Every line of the material is to be duplicated precisely.
Records for processing: Begin
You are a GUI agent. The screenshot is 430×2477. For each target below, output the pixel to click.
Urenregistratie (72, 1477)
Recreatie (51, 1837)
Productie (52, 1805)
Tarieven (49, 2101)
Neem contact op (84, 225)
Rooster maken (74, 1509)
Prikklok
Records for processing: End
Completed exercise »
You are a GUI agent. The screenshot is 430×2477. For each target below, output the pixel to click.
Urenregistratie (72, 1477)
Recreatie (51, 1837)
Productie (52, 1805)
Tarieven (49, 2101)
Neem contact op (84, 225)
Rooster maken (74, 1509)
Prikklok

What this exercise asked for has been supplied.